La Coordinadora para el Estudio y Protección de las Especies Marinas (CEPESMA) la recogió el 24 de enero en la playa de Cadavéu/Cadavedo con poco peso, infecciones respiratorias, deshidratación y debilidad extrema. Se trataba de una cría de foca procedente de la zona de Irlanda y Gran Bretaña que llegó a la costa asturiana, al igual que otros ejemplares aquellos días, tras desorientarse por culpa de los temporales y ser arrastrada por las corrientes. Dos días después era trasladada al Centro de Recuperación de Animales Marinos de Asturias (CRAMA) del Bioparc Acuario de Gijón, previo paso por el Centro de Recuperación de la Fauna Silvestre de Sobrescobio, con un peso de 17 kilos. Y ayer, cuando había pasado mes y medio, gracias a la atención veterinaria especializada, la hidratación, un tratamiento con antibióticos y un seguimiento continuo hasta que aprendió a alimentarse por sí misma, fue soltada frente al Cabo Vidio una vez recuperada su fuerza y marcando 24,5 kilogramos en la báscula.

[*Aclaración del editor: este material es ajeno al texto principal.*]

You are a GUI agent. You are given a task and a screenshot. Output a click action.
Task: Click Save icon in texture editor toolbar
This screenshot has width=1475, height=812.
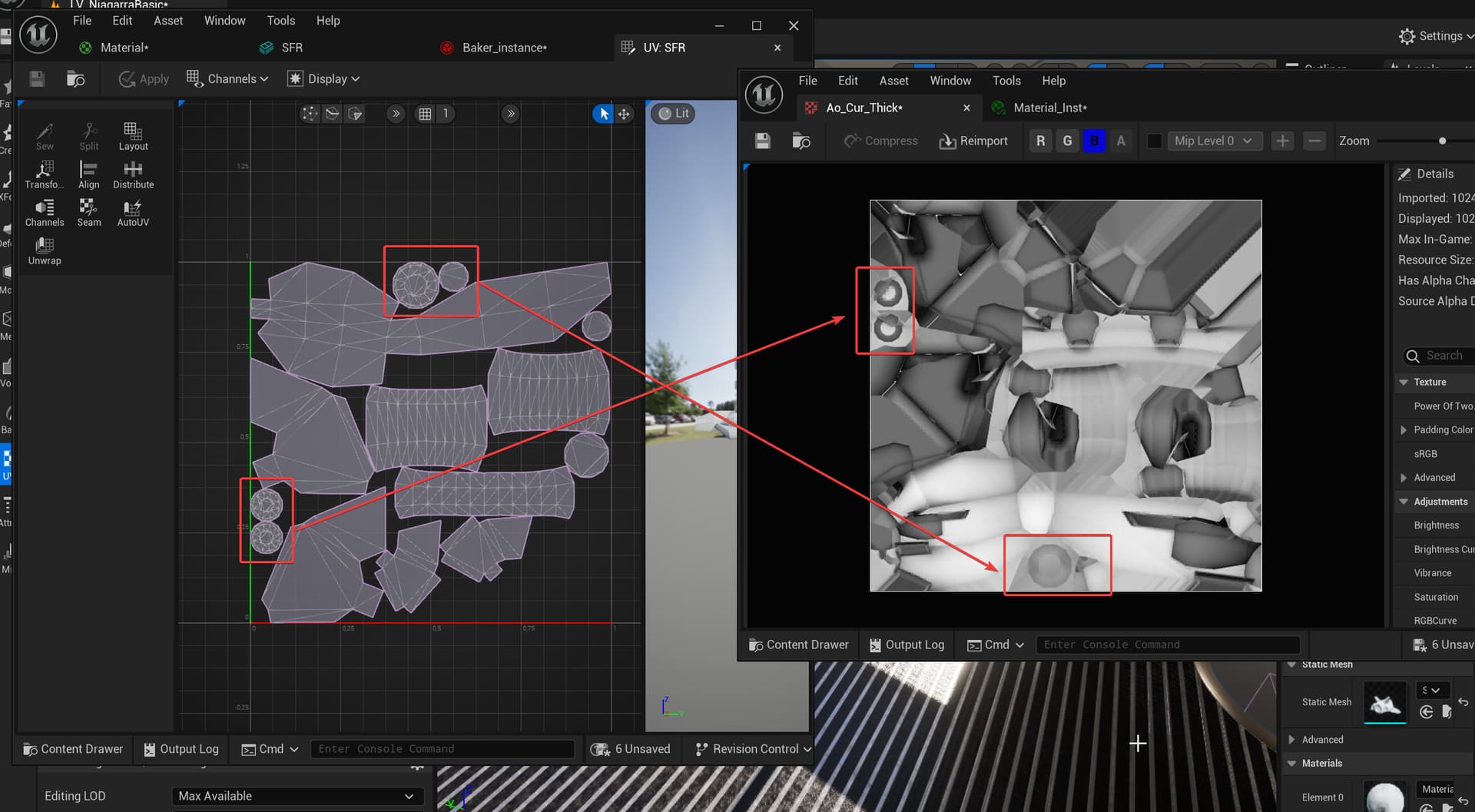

Se trasladó al animal en la patrullera Ría del Eo a este punto porque reúne «condiciones óptimas para la suelta de este tipo de animales, al ofrecer aguas abiertas, baja presión humana y un entorno adecuado para que la foca pueda reintegrarse progresivamente en su medio natural», apuntan desde la instalación gijonesa. El ejemplar estaba acompañado por personal de la Dirección General de Planificación Agraria de la Consejería de Medio Rural y Política Agraria, agentes de medio natural y personal del Acuario, y antes se le había implantado un microchip de identificación que permitirá reconocerlo en el caso de futuros avistamientos o si volviera a ser rescatado.

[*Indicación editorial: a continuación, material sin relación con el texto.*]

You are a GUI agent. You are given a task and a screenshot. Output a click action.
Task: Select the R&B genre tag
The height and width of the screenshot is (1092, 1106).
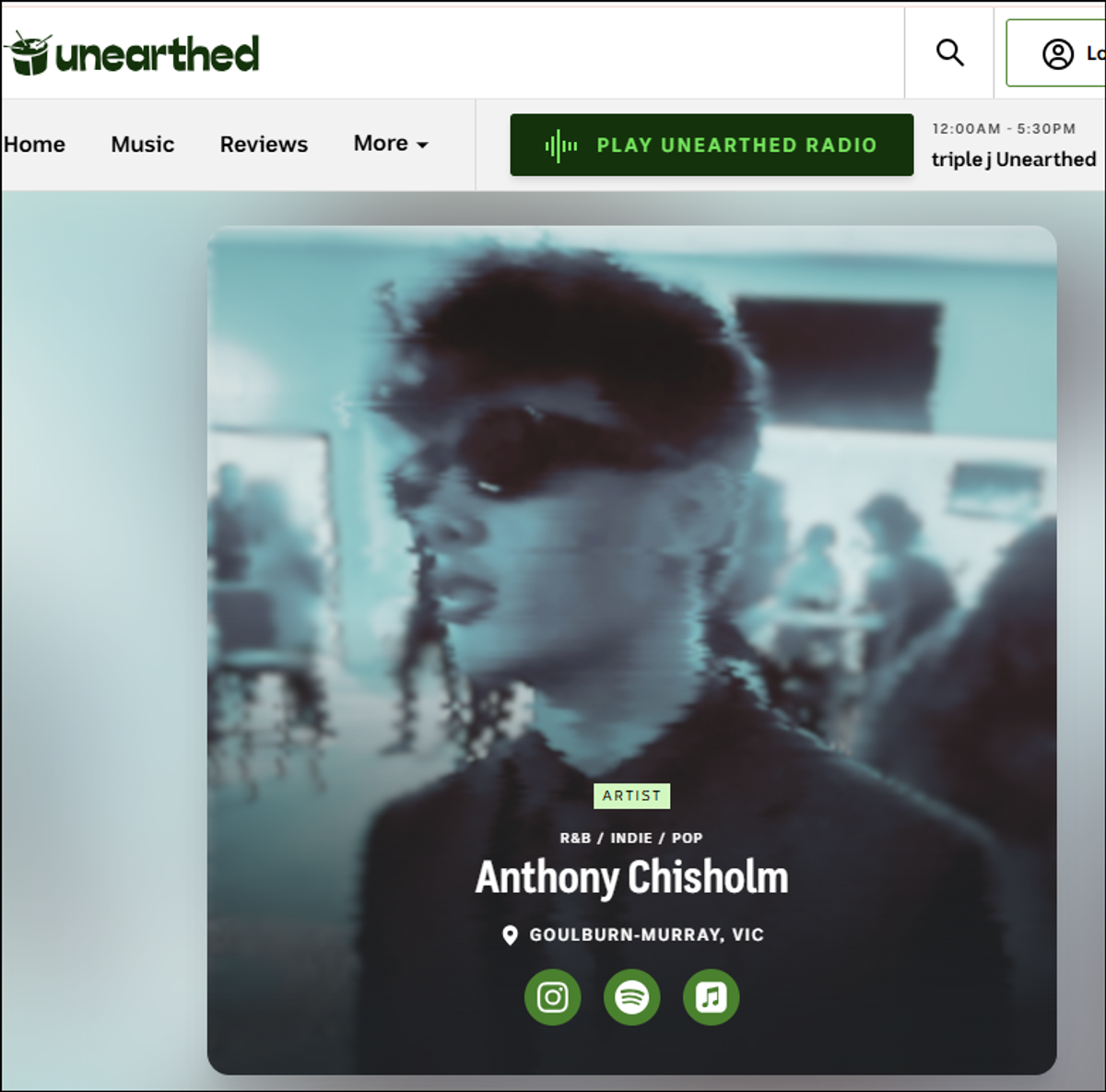575,838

Las focas grises nacen generalmente a finales de invierno y permanecen con su madre durante varias semanas, tiempo durante el cual aprenden a nadar, bucear y capturar presas como peces y crustáceos. Cuando se separan prematuramente, como fue el caso, no son capaces de alimentarse correctamente, se debilitan y pueden terminar varadas en playas e incluso ser arrastradas por corrientes marinas a cientos de kilómetros de su hábitat. El CRAMA forma parte de la Red de Varamientos del Principado de Asturias, que se activa a través del 112 cuando se detectan animales en riesgo, y atiende por su experiencia e instalaciones a animales en este tipo de situaciones para su recuperación antes de ser devueltos al medio natural.